On Mon, Jan 30, 2017 at 01:30:00PM -0800, Eric Hassold wrote:
> >>>>>This occurs because of call to mprotect() in pthread_create fails.
> >>>>>In current implementation, if guard size is non null, memory for
> >>>>>(guard + stack + ...) is first allocated (mmap'ed) with no
> >>>>>accessibility (PROT_NONE), then mprotect() is called to re-enable
> >>>>>read/write access to (memory + guardsize). Since call to mprotect()
> >>>>>systematically fails in this scenario (returning error code EINVAL),
> >>>>>it is impossible to create thread.
> >>>>Failure is ignored and the memory is assumed to be writable in this
> >>>>case, since EINVAL is assumed to imply no MMU. Is this assumption
> >>>>wrong in your case, and if so, can you explain why?
> >>>In my case, devices exhibiting issue are not MMU-less, they are
> >>>Cortex-A9 devices with valid mmu / page protection working as
> >>>expected otherwise. Note that current Musl code assumes ENOSYS means
> >>>no MMU and handles it by assuming the system has no page protection
> >>>at all. For the case I observe, it is EINVAL which is returned, this
> >>>is not ignored, so memory is unmap'ed and pthread_create() fails.

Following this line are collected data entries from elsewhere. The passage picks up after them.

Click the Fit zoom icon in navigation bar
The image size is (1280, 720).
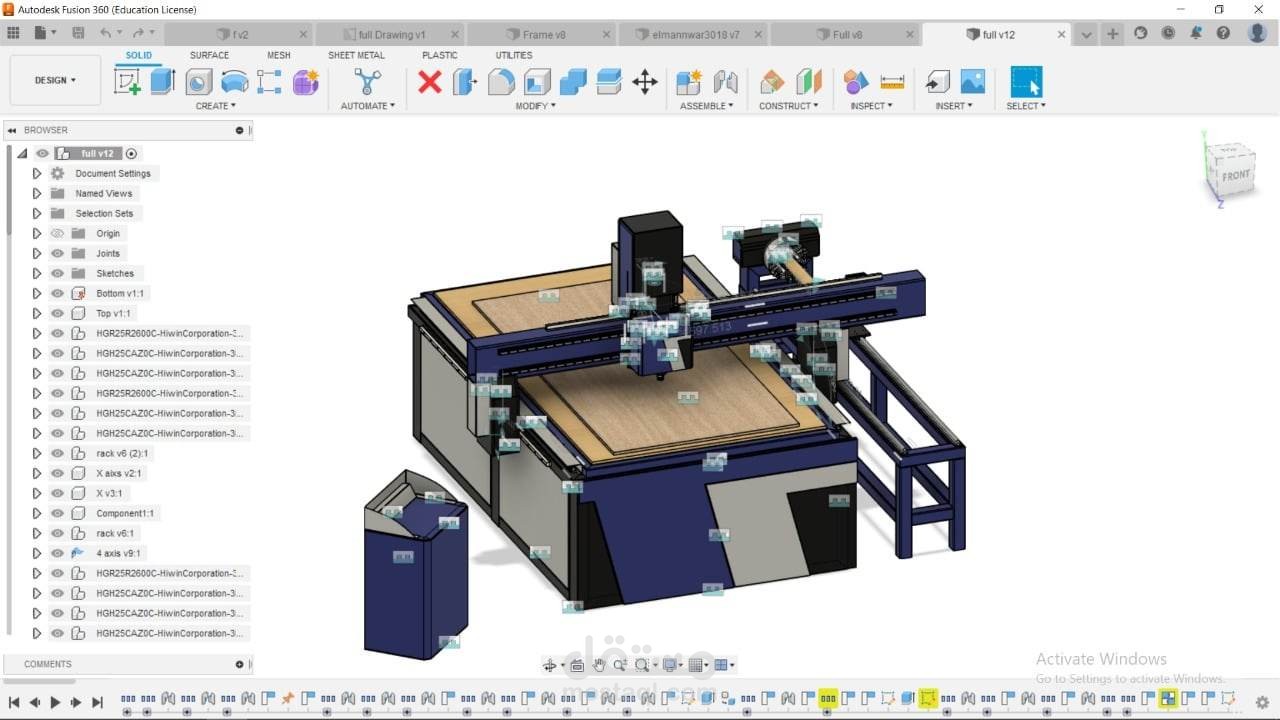[x=641, y=664]
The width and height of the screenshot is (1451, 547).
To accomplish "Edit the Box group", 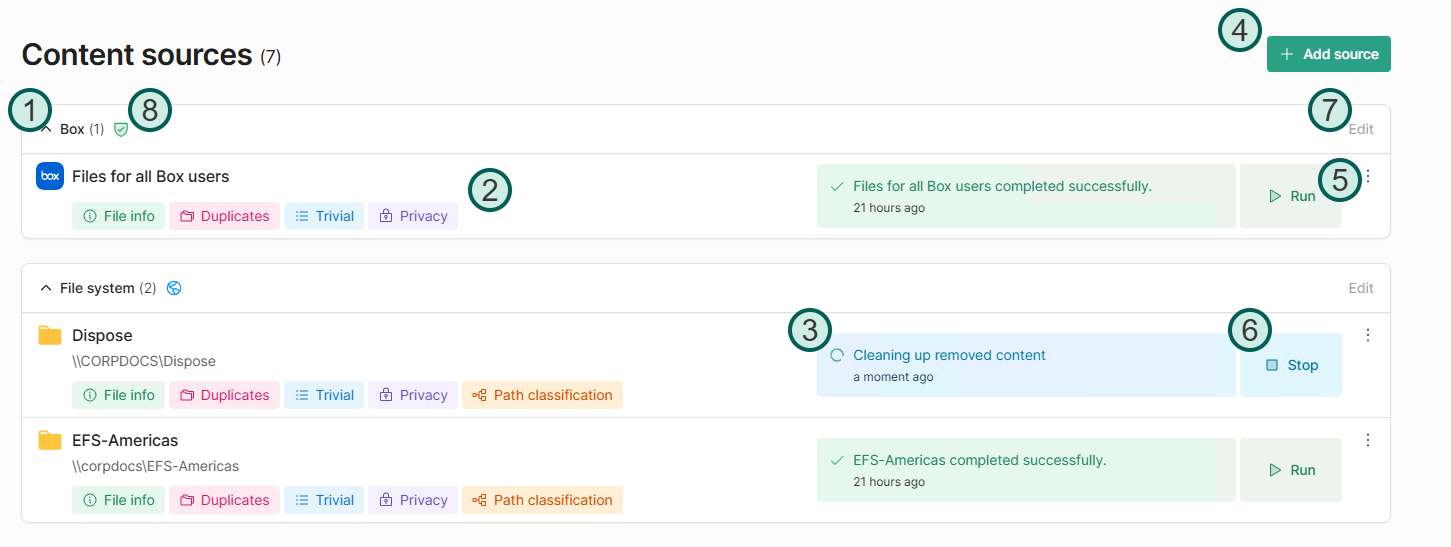I will pyautogui.click(x=1360, y=129).
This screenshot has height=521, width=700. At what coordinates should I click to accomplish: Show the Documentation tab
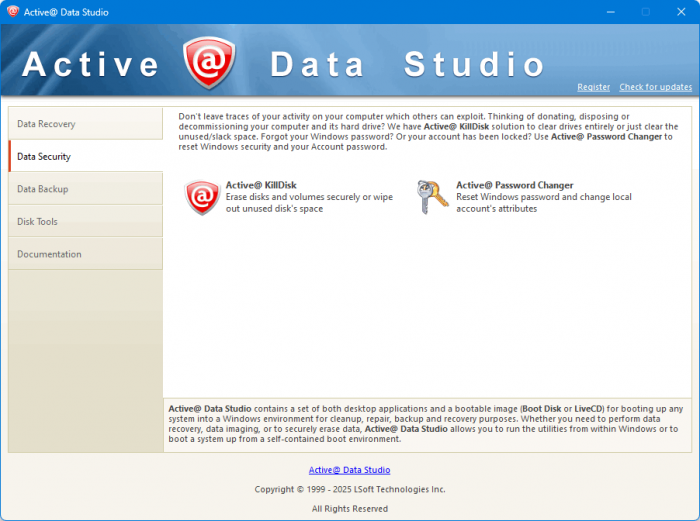coord(85,254)
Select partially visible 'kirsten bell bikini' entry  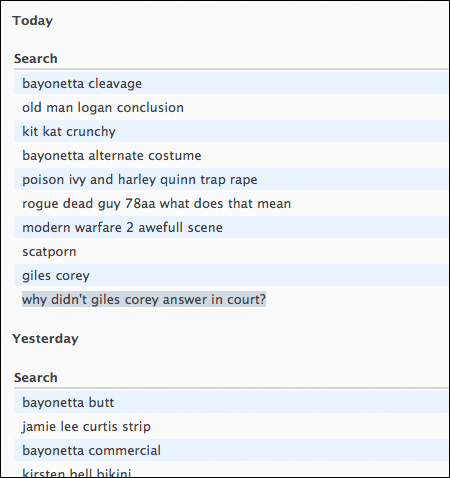[77, 473]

> >>In that case I think this is a kernel bug. Do you know why EINVAL is
> >>happening? If there's an MMU, Linux should be able to replace the
> >>anon PROT_NONE pages with anon RW pages.
> >
> >Agree. Unfortunately, those are devices we don't built the kernel
> >for, so have been hardly able to track issue deeper. The point is
> >however that such devices with this issue in kernel might not be
> >that uncommon, and it concretely means impossibility at that
> >moment to deploy on them a functional static executable built with
> >musl.
> [...]
> Pinging... any comment, feedback or concern about latest version of
> the patch, attached above, keeping current behavior but falling back
> to (mmap(PROT_READ|PROT_WRITE) && mprotect(guard, none)) if and only
> if current approach detected to fail) ?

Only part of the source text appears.